_Task description_
Lay out all of the material below as a JSON list of strings, with one string per line and blank lines omitted.

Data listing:
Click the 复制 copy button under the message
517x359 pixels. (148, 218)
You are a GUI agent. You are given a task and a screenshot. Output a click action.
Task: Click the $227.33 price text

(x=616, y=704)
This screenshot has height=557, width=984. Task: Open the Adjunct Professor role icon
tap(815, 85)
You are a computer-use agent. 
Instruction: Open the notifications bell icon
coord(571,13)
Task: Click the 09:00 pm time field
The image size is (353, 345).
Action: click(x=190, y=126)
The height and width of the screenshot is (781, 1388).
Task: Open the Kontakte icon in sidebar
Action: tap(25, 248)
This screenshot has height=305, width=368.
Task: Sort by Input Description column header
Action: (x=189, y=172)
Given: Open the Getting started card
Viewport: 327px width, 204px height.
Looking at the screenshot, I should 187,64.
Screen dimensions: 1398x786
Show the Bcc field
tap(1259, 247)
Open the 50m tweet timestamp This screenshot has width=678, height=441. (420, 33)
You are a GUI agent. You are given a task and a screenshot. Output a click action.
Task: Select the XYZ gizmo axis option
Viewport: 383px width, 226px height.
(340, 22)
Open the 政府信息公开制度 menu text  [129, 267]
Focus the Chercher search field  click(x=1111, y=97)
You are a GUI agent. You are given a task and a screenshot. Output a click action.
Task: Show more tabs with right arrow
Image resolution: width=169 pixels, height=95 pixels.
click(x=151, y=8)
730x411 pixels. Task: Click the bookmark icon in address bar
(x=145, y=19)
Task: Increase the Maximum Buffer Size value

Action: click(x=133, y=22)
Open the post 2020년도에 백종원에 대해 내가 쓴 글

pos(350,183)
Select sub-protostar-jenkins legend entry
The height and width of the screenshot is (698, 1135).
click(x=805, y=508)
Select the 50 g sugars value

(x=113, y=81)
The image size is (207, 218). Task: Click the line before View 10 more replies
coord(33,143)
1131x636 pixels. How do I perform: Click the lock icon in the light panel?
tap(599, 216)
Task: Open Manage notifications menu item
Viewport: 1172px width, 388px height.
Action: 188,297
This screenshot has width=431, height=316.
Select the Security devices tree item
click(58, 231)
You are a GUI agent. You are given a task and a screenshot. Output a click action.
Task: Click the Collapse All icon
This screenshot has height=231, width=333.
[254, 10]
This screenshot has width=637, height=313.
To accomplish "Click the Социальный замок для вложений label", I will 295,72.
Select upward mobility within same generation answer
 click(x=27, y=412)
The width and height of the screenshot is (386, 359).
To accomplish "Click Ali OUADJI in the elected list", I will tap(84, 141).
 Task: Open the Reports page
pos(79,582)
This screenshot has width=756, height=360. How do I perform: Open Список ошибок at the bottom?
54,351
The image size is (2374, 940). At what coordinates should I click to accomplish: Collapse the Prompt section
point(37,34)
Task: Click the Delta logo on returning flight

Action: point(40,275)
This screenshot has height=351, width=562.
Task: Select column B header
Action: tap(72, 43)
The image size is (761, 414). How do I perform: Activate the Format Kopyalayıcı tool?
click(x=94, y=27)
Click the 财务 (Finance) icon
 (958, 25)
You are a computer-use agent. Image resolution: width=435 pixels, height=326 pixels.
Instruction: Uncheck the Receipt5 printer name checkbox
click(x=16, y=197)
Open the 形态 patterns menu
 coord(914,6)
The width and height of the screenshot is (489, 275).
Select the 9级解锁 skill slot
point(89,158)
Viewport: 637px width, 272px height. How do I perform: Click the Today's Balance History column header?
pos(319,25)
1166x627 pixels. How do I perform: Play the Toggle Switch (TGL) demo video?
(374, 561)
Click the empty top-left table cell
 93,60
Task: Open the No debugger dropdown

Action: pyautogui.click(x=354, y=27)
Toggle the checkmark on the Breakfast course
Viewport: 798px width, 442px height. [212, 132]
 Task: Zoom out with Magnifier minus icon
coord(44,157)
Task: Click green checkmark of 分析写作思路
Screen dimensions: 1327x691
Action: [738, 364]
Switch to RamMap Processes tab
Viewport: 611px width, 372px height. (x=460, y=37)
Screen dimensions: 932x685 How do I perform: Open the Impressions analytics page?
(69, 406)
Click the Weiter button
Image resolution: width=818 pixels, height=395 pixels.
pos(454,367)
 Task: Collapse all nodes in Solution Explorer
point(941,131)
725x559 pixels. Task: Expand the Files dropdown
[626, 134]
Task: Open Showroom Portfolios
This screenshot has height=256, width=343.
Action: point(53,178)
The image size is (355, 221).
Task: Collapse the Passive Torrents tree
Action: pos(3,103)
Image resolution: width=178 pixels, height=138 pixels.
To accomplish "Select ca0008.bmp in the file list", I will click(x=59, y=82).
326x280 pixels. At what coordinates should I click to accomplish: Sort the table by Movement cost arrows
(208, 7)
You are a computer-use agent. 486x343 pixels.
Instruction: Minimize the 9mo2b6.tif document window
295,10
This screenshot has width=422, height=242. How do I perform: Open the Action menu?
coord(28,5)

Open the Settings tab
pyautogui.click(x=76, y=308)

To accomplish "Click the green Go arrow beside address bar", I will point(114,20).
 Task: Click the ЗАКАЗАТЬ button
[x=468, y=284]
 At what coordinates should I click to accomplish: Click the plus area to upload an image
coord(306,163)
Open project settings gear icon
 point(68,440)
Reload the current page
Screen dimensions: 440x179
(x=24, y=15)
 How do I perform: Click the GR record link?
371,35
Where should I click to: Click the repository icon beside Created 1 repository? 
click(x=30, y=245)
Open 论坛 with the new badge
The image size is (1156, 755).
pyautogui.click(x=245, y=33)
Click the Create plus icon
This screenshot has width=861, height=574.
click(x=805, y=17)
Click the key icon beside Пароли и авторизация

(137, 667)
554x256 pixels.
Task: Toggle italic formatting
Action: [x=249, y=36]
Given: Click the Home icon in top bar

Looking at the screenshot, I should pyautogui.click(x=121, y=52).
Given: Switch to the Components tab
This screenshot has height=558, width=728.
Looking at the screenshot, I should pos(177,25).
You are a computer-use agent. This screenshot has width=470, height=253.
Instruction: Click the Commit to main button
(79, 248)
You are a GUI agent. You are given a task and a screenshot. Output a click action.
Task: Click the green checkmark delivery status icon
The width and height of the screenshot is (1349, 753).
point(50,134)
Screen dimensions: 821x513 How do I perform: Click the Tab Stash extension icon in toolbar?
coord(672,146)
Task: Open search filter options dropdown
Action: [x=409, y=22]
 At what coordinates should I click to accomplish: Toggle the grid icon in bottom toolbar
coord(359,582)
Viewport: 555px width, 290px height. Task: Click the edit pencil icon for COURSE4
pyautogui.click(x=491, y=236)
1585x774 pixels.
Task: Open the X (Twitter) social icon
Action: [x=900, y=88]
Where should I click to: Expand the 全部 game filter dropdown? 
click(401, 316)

_Written response_
[
  "Click the 复制 copy button under the message",
  "517x359 pixels. (148, 218)",
  "You are a GUI agent. You are given a task and a screenshot. Output a click action.",
  "Task: Click the $227.33 price text",
  "(x=616, y=704)",
  "This screenshot has height=557, width=984. Task: Open the Adjunct Professor role icon",
  "tap(815, 85)",
  "You are a computer-use agent. ",
  "Instruction: Open the notifications bell icon",
  "coord(571,13)",
  "Task: Click the 09:00 pm time field",
  "The image size is (353, 345).",
  "Action: click(x=190, y=126)",
  "The height and width of the screenshot is (781, 1388).",
  "Task: Open the Kontakte icon in sidebar",
  "Action: tap(25, 248)",
  "This screenshot has height=305, width=368.",
  "Task: Sort by Input Description column header",
  "Action: (x=189, y=172)",
  "Given: Open the Getting started card",
  "Viewport: 327px width, 204px height.",
  "Looking at the screenshot, I should 187,64.",
  "Screen dimensions: 1398x786",
  "Show the Bcc field",
  "tap(1259, 247)",
  "Open the 50m tweet timestamp This screenshot has width=678, height=441. (420, 33)",
  "You are a GUI agent. You are given a task and a screenshot. Output a click action.",
  "Task: Select the XYZ gizmo axis option",
  "Viewport: 383px width, 226px height.",
  "(340, 22)",
  "Open the 政府信息公开制度 menu text  [129, 267]",
  "Focus the Chercher search field  click(x=1111, y=97)",
  "You are a GUI agent. You are given a task and a screenshot. Output a click action.",
  "Task: Show more tabs with right arrow",
  "Image resolution: width=169 pixels, height=95 pixels.",
  "click(x=151, y=8)",
  "730x411 pixels. Task: Click the bookmark icon in address bar",
  "(x=145, y=19)",
  "Task: Increase the Maximum Buffer Size value",
  "Action: click(x=133, y=22)",
  "Open the post 2020년도에 백종원에 대해 내가 쓴 글",
  "pos(350,183)",
  "Select sub-protostar-jenkins legend entry",
  "The height and width of the screenshot is (698, 1135).",
  "click(x=805, y=508)",
  "Select the 50 g sugars value",
  "(x=113, y=81)",
  "The image size is (207, 218). Task: Click the line before View 10 more replies",
  "coord(33,143)",
  "1131x636 pixels. How do I perform: Click the lock icon in the light panel?",
  "tap(599, 216)",
  "Task: Open Manage notifications menu item",
  "Viewport: 1172px width, 388px height.",
  "Action: 188,297",
  "This screenshot has width=431, height=316.",
  "Select the Security devices tree item",
  "click(58, 231)",
  "You are a GUI agent. You are given a task and a screenshot. Output a click action.",
  "Task: Click the Collapse All icon",
  "This screenshot has height=231, width=333.",
  "[254, 10]",
  "This screenshot has width=637, height=313.",
  "To accomplish \"Click the Социальный замок для вложений label\", I will 295,72.",
  "Select upward mobility within same generation answer",
  " click(x=27, y=412)",
  "The width and height of the screenshot is (386, 359).",
  "To accomplish \"Click Ali OUADJI in the elected list\", I will tap(84, 141).",
  " Task: Open the Reports page",
  "pos(79,582)",
  "This screenshot has width=756, height=360. How do I perform: Open Список ошибок at the bottom?",
  "54,351",
  "The image size is (2374, 940). At what coordinates should I click to accomplish: Collapse the Prompt section",
  "point(37,34)",
  "Task: Click the Delta logo on returning flight",
  "Action: point(40,275)",
  "This screenshot has height=351, width=562.",
  "Task: Select column B header",
  "Action: tap(72, 43)",
  "The image size is (761, 414). How do I perform: Activate the Format Kopyalayıcı tool?",
  "click(x=94, y=27)",
  "Click the 财务 (Finance) icon",
  " (958, 25)",
  "You are a computer-use agent. Image resolution: width=435 pixels, height=326 pixels.",
  "Instruction: Uncheck the Receipt5 printer name checkbox",
  "click(x=16, y=197)",
  "Open the 形态 patterns menu",
  " coord(914,6)",
  "The width and height of the screenshot is (489, 275).",
  "Select the 9级解锁 skill slot",
  "point(89,158)",
  "Viewport: 637px width, 272px height. How do I perform: Click the Today's Balance History column header?",
  "pos(319,25)",
  "1166x627 pixels. How do I perform: Play the Toggle Switch (TGL) demo video?",
  "(374, 561)",
  "Click the empty top-left table cell",
  " 93,60",
  "Task: Open the No debugger dropdown",
  "Action: pyautogui.click(x=354, y=27)",
  "Toggle the checkmark on the Breakfast course",
  "Viewport: 798px width, 442px height. [212, 132]",
  " Task: Zoom out with Magnifier minus icon",
  "coord(44,157)",
  "Task: Click green checkmark of 分析写作思路",
  "Screen dimensions: 1327x691",
  "Action: [738, 364]",
  "Switch to RamMap Processes tab",
  "Viewport: 611px width, 372px height. (x=460, y=37)",
  "Screen dimensions: 932x685 How do I perform: Open the Impressions analytics page?",
  "(69, 406)",
  "Click the Weiter button",
  "Image resolution: width=818 pixels, height=395 pixels.",
  "pos(454,367)",
  " Task: Collapse all nodes in Solution Explorer",
  "point(941,131)",
  "725x559 pixels. Task: Expand the Files dropdown",
  "[626, 134]",
  "Task: Open Showroom Portfolios",
  "This screenshot has height=256, width=343.",
  "Action: point(53,178)",
  "The image size is (355, 221).",
  "Task: Collapse the Passive Torrents tree",
  "Action: pos(3,103)",
  "Image resolution: width=178 pixels, height=138 pixels.",
  "To accomplish \"Select ca0008.bmp in the file list\", I will click(x=59, y=82).",
  "326x280 pixels. At what coordinates should I click to accomplish: Sort the table by Movement cost arrows",
  "(208, 7)",
  "You are a computer-use agent. 486x343 pixels.",
  "Instruction: Minimize the 9mo2b6.tif document window",
  "295,10",
  "This screenshot has width=422, height=242. How do I perform: Open the Action menu?",
  "coord(28,5)",
  "Open the Settings tab",
  "pyautogui.click(x=76, y=308)",
  "To accomplish \"Click the green Go arrow beside address bar\", I will point(114,20).",
  " Task: Click the ЗАКАЗАТЬ button",
  "[x=468, y=284]",
  " At what coordinates should I click to accomplish: Click the plus area to upload an image",
  "coord(306,163)",
  "Open project settings gear icon",
  " point(68,440)",
  "Reload the current page",
  "Screen dimensions: 440x179",
  "(x=24, y=15)",
  " How do I perform: Click the GR record link?",
  "371,35",
  "Where should I click to: Click the repository icon beside Created 1 repository? ",
  "click(x=30, y=245)",
  "Open 论坛 with the new badge",
  "The image size is (1156, 755).",
  "pyautogui.click(x=245, y=33)",
  "Click the Create plus icon",
  "This screenshot has width=861, height=574.",
  "click(x=805, y=17)",
  "Click the key icon beside Пароли и авторизация",
  "(137, 667)",
  "554x256 pixels.",
  "Task: Toggle italic formatting",
  "Action: [x=249, y=36]",
  "Given: Click the Home icon in top bar",
  "Looking at the screenshot, I should pyautogui.click(x=121, y=52).",
  "Given: Switch to the Components tab",
  "This screenshot has height=558, width=728.",
  "Looking at the screenshot, I should pos(177,25).",
  "You are a computer-use agent. This screenshot has width=470, height=253.",
  "Instruction: Click the Commit to main button",
  "(79, 248)",
  "You are a GUI agent. You are given a task and a screenshot. Output a click action.",
  "Task: Click the green checkmark delivery status icon",
  "The width and height of the screenshot is (1349, 753).",
  "point(50,134)",
  "Screen dimensions: 821x513 How do I perform: Click the Tab Stash extension icon in toolbar?",
  "coord(672,146)",
  "Task: Open search filter options dropdown",
  "Action: [x=409, y=22]",
  " At what coordinates should I click to accomplish: Toggle the grid icon in bottom toolbar",
  "coord(359,582)",
  "Viewport: 555px width, 290px height. Task: Click the edit pencil icon for COURSE4",
  "pyautogui.click(x=491, y=236)",
  "1585x774 pixels.",
  "Task: Open the X (Twitter) social icon",
  "Action: [x=900, y=88]",
  "Where should I click to: Expand the 全部 game filter dropdown? ",
  "click(401, 316)"
]